Despite all the building, the number of medical/surgical beds, including beds designated for heart care, isn’t expected to change much, even after Miami Valley Hospital and Kettering Medical Center finish their additions next year.
That number actually declined from 1,436 to 1,409 in the last five years, according to the Greater Dayton Area Hospital Association.
Good Sam, for example, netted 14 more beds for heart care through its renovation. That doesn’t include the loss of 47 beds with the closing last month of Dayton Heart Hospital, which became part of Good Sam.
Miami Valley Hospital plans no increase in beds dedicated to heart care, though two stories that will remain unfinished in its new addition could accommodate future growth of cardiac-related services.
Kettering Medical Center, meanwhile, isn’t supplementing the 30 beds it dedicates to inpatient heart care, but is adding 20 “short-term stay” (23-hour observation) beds, said Ron Landau, the hospital’s cardiac services director.
Miami Valley Hospital’s new addition means virtually all semi-private rooms in the main hospital eventually can go private, said Mary Boosalis, Miami Valley Hospital’s president/CEO. Of the main hospital’s 579 adult beds, 54 percent are currently semi-private.
“The standard of care in the industry has moved to private rooms,” she said. “That’s the way health care has evolved ... . You have to be able to compete.”
Private rooms mean less infection risk and more efficiency, Boosalis said. Patients typically transfer rooms four to six times during a hospital stay, but private rooms should reduce that number to one or two.
She declined to say how much the hospital expects to save from those efficiencies and those derived from consolidating cardiac-related services in the 484,000-square-foot addition.
Kettering Medical Center’s cardiac care department expects efficiencies from consolidation and technology will shave its operating budget 3 percent to 10 percent, keeping the project “budget-neutral,” Landau said.
Boosalis and Landau said there are no plans to make patients pay more at their respective hospitals to offset construction costs. Boosalis noted insurance reimbursement rates are locked in for several years. Facility upgrades are part of the cost of doing business, she said.
Bryan Bucklew, GDAHA’s executive director, said those using hospital systems eventually bear construction costs in some form.

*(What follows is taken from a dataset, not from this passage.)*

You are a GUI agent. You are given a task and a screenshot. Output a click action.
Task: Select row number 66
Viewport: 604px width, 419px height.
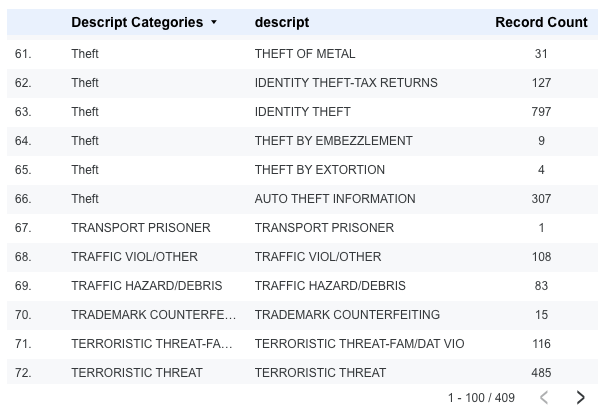[23, 199]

“The cost would be indirect, but I don’t think it would be inaccurate to say that people in the Dayton region are impacted by the facility decisions that the hospitals make,” he said.
Still, he said, the community receives a good return on that investment. Any excess hospital revenue is reinvested in the community, often in the form of state-of-the-art facilities that often mean shorter hospital stays with fewer complications — and less of a need to leave town for medical care, he said.
Amidst the debate about overhauling health care, doctors, hospitals and other medical facilities have come under fire for performing too many unnecessary procedures in areas such as heart care, creating waste in the system.
Bucklew acknowledges room for improvement in that area. But he said tort reform and electronic medical records can reduce defensive and duplicative medicine, respectively.